> **Aim of the task**:
Copy the passage on ARM cross-compilation from "June 25, 2026" to "firmware generation pipelines.", substituting "AArch64" for "ARM64".

> **Excerpt**:
====
Back to Technology

ARM Assembly Part 25: Cross-Compilation & Build Systems

June 25, 2026 Wasil Zafar 21 min read

Cross-compiling for ARM64 on an x86 host seems straightforward until ABI mismatches, missing sysroots, and LLVM triple confusion bite you. This part covers correct toolchain selection for both bare-metal and Linux targets, CMake toolchain files, LLVM/Clang cross setup, and automated firmware generation pipelines.
====
> **Rows**:
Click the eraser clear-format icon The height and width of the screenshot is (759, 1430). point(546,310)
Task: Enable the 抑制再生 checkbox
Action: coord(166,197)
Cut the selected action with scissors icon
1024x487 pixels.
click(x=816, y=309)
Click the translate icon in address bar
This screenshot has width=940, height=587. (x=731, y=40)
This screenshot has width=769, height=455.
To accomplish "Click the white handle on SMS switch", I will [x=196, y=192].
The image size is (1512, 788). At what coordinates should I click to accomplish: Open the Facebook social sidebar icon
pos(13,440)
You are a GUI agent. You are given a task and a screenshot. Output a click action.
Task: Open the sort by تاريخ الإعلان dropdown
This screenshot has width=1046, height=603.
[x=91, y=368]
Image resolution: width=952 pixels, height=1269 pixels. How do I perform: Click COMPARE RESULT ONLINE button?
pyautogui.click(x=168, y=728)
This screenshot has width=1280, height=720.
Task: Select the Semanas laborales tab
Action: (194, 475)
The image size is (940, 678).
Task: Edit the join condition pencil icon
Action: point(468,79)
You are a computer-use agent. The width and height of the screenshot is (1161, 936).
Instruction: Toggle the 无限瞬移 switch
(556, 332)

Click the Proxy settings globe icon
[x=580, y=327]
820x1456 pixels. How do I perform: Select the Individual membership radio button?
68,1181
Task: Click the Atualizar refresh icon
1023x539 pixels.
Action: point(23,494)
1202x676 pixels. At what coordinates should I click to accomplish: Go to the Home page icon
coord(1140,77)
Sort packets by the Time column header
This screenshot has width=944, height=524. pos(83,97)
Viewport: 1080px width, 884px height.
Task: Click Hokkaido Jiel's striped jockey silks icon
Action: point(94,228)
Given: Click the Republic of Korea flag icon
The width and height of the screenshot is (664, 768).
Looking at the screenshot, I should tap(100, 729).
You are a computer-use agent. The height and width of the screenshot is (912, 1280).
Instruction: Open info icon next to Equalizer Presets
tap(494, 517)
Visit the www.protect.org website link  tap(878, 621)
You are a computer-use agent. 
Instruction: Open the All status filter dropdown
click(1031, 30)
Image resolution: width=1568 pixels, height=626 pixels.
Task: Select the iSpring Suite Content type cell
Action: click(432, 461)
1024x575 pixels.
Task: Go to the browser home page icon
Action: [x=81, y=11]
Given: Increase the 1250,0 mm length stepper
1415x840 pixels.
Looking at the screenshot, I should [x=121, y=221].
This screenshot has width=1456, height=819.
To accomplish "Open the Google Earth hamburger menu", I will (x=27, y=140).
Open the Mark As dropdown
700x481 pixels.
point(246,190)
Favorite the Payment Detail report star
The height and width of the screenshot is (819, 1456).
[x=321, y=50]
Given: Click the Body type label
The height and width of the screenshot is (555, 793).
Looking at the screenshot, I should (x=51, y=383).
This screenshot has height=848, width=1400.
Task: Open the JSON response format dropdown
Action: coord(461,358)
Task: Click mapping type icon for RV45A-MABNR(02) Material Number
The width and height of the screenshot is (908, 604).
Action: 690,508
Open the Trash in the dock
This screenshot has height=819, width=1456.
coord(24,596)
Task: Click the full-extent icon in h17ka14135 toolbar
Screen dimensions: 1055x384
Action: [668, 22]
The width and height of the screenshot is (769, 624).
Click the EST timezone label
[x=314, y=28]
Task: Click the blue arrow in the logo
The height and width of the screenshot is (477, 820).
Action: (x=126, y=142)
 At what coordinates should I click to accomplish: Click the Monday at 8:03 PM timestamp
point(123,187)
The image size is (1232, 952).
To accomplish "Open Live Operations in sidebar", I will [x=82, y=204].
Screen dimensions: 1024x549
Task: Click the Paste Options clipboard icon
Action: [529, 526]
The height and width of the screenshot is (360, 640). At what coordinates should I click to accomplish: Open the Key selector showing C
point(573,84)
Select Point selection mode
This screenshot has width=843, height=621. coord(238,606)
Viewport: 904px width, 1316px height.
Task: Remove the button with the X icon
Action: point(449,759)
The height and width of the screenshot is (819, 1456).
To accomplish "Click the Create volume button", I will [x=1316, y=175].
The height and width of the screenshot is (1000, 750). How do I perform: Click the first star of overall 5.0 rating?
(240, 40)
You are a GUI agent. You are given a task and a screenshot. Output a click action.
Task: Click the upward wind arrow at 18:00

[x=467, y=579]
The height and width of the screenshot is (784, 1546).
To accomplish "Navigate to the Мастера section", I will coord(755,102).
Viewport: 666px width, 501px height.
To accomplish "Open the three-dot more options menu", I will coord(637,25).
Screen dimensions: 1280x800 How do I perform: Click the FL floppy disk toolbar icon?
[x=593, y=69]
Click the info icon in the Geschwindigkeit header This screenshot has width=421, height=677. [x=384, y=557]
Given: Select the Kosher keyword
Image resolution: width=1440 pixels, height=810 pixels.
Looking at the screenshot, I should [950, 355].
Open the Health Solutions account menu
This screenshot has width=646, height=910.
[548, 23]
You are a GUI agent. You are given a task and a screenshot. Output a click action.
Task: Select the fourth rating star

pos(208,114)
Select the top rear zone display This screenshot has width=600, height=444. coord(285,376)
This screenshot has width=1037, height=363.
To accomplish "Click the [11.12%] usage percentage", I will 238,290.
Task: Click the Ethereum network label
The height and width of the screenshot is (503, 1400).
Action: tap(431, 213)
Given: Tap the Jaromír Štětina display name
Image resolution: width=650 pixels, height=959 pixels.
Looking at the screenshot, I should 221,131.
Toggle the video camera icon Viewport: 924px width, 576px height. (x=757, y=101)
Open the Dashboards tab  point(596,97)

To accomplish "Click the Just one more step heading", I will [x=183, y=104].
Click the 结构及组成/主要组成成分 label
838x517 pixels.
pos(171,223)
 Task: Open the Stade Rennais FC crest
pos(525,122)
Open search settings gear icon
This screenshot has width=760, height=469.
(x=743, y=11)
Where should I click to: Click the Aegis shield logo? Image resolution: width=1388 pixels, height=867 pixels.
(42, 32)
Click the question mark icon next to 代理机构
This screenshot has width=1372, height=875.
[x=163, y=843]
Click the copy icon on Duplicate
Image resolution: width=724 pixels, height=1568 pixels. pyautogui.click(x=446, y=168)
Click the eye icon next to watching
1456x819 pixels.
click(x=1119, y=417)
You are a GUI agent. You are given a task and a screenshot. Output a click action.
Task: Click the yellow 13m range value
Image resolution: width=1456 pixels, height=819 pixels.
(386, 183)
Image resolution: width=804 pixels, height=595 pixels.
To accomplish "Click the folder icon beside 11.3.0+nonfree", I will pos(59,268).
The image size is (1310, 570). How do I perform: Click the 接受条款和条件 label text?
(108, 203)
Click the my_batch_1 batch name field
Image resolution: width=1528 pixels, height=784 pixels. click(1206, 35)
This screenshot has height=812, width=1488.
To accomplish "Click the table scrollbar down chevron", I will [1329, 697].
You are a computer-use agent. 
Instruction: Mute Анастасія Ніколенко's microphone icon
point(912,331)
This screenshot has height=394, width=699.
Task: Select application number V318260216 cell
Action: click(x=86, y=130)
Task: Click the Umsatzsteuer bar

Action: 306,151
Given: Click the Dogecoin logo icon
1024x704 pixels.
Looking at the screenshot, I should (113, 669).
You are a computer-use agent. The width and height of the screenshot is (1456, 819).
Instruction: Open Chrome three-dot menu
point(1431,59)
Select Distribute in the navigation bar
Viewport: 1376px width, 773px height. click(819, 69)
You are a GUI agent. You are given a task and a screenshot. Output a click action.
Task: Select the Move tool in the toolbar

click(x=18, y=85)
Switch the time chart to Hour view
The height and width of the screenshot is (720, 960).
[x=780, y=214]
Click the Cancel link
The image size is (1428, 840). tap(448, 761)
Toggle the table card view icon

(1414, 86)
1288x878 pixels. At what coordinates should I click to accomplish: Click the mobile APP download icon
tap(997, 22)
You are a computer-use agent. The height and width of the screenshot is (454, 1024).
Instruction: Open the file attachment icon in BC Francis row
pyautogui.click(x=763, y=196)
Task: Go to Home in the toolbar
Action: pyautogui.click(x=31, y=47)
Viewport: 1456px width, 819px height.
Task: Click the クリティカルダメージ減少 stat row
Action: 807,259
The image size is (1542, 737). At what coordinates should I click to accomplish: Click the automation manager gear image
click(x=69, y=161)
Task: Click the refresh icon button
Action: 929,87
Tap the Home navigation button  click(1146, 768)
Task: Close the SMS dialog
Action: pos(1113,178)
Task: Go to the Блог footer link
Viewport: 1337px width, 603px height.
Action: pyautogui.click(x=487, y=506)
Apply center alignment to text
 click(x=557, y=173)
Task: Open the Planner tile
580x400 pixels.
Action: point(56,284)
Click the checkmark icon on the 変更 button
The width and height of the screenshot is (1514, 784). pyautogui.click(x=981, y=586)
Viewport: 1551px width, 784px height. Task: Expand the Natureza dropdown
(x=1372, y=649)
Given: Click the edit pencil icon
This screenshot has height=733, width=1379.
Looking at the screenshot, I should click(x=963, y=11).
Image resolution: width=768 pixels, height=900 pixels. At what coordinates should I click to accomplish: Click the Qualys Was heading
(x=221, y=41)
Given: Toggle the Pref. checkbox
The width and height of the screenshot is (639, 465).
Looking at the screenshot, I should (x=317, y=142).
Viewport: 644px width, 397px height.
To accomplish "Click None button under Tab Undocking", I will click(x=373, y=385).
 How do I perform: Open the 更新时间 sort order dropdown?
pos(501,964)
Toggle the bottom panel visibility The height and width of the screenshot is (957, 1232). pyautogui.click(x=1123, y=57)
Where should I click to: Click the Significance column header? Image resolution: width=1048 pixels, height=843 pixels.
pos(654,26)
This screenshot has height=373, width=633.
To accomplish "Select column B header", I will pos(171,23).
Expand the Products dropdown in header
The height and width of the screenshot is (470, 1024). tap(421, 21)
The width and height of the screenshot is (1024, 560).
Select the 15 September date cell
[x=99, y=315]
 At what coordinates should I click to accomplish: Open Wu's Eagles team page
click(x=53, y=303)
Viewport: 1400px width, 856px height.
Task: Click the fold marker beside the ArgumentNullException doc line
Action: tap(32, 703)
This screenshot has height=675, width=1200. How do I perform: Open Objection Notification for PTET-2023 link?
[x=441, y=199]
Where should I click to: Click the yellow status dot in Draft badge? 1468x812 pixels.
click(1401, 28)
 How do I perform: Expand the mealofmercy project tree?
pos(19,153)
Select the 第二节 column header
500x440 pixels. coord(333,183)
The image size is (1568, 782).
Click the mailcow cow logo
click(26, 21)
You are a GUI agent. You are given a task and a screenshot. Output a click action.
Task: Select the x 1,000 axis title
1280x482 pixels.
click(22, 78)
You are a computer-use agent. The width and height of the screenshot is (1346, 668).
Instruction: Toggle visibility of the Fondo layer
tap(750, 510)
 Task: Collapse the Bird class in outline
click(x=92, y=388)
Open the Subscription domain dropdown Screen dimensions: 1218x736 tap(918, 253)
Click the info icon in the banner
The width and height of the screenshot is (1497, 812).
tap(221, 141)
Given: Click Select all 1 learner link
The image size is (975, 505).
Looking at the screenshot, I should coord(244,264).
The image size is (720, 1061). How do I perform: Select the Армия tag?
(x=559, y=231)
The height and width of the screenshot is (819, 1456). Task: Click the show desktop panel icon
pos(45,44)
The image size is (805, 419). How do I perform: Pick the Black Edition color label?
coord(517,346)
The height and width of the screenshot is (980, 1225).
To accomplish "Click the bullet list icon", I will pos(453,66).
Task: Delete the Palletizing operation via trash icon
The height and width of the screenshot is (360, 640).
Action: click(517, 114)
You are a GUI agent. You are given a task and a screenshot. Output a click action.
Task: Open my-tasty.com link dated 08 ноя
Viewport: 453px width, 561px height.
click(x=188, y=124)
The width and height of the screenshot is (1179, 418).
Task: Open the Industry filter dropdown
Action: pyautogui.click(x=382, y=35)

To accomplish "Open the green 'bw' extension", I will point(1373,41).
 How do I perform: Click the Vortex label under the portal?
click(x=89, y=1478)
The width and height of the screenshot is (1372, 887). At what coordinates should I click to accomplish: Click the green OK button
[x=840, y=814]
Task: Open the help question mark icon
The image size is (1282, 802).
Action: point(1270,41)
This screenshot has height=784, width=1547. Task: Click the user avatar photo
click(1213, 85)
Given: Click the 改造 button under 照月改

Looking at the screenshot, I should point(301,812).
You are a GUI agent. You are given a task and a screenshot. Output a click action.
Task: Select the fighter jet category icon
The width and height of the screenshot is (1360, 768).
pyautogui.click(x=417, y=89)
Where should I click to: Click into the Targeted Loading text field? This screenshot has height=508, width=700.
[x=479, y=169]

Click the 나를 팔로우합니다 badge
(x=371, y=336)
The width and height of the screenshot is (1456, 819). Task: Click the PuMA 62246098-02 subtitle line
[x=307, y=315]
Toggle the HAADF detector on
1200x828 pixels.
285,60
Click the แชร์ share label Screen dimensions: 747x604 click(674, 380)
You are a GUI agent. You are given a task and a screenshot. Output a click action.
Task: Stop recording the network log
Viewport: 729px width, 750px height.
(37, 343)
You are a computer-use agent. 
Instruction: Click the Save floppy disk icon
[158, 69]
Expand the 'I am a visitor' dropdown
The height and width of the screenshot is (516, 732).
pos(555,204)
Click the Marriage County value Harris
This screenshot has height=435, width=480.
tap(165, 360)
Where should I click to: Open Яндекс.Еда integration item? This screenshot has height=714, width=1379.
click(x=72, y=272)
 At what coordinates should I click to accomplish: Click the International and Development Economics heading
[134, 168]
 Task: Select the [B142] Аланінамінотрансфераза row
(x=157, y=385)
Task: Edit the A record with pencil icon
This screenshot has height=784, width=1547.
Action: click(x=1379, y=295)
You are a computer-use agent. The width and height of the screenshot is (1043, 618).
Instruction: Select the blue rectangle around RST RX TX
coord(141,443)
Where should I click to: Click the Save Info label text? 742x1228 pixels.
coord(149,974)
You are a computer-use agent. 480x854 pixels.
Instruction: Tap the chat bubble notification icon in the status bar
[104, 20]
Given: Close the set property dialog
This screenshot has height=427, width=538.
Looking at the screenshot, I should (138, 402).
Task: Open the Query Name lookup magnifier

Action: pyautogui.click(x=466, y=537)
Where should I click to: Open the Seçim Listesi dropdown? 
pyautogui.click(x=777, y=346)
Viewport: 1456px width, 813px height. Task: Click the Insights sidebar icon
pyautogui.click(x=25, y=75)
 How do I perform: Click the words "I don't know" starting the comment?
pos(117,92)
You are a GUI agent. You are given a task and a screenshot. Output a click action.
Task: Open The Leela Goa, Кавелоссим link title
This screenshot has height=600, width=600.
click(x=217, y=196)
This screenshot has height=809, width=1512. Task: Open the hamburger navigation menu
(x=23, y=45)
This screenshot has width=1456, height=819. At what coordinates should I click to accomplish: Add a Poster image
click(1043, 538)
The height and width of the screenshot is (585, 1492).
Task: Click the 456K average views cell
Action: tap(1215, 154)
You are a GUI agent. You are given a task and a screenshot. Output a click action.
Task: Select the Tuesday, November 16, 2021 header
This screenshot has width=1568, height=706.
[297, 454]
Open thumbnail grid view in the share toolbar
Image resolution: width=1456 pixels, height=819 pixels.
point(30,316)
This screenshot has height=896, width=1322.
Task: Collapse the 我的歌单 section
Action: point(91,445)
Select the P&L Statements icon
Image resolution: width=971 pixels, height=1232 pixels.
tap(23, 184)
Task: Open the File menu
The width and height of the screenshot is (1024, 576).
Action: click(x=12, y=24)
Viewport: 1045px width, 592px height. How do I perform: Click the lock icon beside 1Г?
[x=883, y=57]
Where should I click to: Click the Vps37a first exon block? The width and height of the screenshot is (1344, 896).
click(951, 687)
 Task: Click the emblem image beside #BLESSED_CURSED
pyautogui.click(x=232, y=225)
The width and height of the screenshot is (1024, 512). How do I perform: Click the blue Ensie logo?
====
> **Answer to the exercise**:
June 25, 2026 Wasil Zafar 21 min read

Cross-compiling for AArch64 on an x86 host seems straightforward until ABI mismatches, missing sysroots, and LLVM triple confusion bite you. This part covers correct toolchain selection for both bare-metal and Linux targets, CMake toolchain files, LLVM/Clang cross setup, and automated firmware generation pipelines.